++++ Given text

A rotation should include at least 4 different crops. In mountain regions and in areas with special conditions, this might not apply.

The crop rotation consists out of a number of crops grown in a specific order. The added value of this team of players (crops) increases the more attention is given to a careful design of the rotation: finding an optimum team and line-up. It is therefore recommended to design an optimal crop rotation following the next two steps:

1. Select and characterise potential crops with respect to:

a) their production-ecology characteristics, marketability and profitability (soil, climate, infrastructure, market, auctions, industry, labour-, capital- and machinery demand etc.),
b) Their plant families (legumes, crucifers etc)
c) Their phytopathological profile: range of pests and diseases than can affect the crop (indicate if they are polyphagous or specific)
d) Their management demands profile, like sowing time.
e) their potential role concerning;

  • prevention and control of pests, diseases, weeds (resistance, tolerance and required or possible control measures),
  • physical soil fertility (especially effect on soil structure on compaction-susceptible soils),
  • chemical soil fertility (N need, -offtake, – transfer, organic matter supply),
  • cropping period and soil cover (soil protection for erosion-susceptible soils).

++++++++

| Exercise description |
According to the crop rotation text, how many different crops should a rotation include at minimum?

++++ Dataset

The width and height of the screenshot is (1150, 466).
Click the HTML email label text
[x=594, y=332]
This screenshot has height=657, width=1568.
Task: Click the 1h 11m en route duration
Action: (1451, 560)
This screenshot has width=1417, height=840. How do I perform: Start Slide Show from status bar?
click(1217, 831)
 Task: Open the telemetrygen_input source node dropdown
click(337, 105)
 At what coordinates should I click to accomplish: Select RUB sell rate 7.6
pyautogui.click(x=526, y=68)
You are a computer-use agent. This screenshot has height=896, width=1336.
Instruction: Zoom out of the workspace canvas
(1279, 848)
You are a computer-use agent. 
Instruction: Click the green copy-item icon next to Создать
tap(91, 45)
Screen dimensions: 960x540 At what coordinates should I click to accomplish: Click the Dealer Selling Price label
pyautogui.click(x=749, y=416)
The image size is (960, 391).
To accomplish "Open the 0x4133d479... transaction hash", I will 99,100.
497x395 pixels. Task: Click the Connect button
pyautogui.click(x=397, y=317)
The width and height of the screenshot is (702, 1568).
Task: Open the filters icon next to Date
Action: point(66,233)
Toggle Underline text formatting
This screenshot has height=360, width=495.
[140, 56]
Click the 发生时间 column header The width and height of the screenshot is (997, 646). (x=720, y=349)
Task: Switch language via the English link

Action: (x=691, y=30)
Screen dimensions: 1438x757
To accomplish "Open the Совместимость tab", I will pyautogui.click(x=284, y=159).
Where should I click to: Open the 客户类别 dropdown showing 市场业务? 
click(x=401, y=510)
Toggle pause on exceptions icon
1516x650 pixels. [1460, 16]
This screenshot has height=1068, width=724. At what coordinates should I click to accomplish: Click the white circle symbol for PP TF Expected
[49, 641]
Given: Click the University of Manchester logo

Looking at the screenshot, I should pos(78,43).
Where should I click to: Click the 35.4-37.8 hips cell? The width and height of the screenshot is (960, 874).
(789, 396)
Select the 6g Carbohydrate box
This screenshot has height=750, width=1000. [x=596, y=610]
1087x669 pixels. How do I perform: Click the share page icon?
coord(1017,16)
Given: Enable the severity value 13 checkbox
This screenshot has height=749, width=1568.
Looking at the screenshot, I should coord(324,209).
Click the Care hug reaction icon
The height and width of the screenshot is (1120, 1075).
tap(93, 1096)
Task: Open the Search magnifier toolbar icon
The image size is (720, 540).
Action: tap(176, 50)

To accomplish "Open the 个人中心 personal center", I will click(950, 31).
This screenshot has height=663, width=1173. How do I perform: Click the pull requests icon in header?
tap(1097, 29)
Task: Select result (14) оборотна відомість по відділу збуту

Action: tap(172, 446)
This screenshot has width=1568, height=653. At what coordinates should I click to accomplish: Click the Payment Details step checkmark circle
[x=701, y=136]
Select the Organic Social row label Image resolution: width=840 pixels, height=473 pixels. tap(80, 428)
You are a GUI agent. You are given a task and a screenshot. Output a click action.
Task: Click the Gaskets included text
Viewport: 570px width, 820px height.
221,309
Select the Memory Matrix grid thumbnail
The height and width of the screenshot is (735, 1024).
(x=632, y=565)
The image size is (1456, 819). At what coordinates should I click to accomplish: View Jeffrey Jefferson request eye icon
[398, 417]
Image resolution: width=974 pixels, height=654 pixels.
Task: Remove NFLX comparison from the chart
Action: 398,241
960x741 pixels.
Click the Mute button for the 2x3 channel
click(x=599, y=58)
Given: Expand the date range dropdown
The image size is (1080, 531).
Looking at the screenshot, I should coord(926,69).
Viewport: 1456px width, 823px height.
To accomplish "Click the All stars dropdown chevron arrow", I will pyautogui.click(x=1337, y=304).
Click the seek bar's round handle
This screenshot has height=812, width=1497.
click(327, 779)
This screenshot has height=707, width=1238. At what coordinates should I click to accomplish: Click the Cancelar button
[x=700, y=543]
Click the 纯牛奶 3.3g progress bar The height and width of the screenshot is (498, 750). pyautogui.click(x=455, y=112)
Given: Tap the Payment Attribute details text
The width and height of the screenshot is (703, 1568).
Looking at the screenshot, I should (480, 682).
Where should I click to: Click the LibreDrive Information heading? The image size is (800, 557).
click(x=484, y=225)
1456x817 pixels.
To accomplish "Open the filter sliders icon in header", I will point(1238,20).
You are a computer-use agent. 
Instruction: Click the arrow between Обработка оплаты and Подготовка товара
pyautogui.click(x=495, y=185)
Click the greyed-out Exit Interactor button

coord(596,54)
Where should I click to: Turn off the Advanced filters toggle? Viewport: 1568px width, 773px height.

++++++++

| Result of the task |
At least 4 different crops.